• **Work order**: Begin at the line containing "Image resolution: width=352" in the entries below and end at the line containing "Image resolution: width=313"; transcribe that range exactly and nothing outside it.

• **The records**:
··········

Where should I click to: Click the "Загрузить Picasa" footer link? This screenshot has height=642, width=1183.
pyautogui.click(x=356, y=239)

··········

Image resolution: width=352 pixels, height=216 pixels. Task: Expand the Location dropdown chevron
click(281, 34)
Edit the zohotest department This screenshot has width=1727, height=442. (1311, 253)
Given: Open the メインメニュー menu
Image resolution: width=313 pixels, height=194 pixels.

··········

• **Exercise solution**:
Image resolution: width=352 pixels, height=216 pixels. Task: Expand the Location dropdown chevron
click(281, 34)
Edit the zohotest department This screenshot has width=1727, height=442. (1311, 253)
Given: Open the メインメニュー menu
Image resolution: width=313 pixels, height=194 pixels.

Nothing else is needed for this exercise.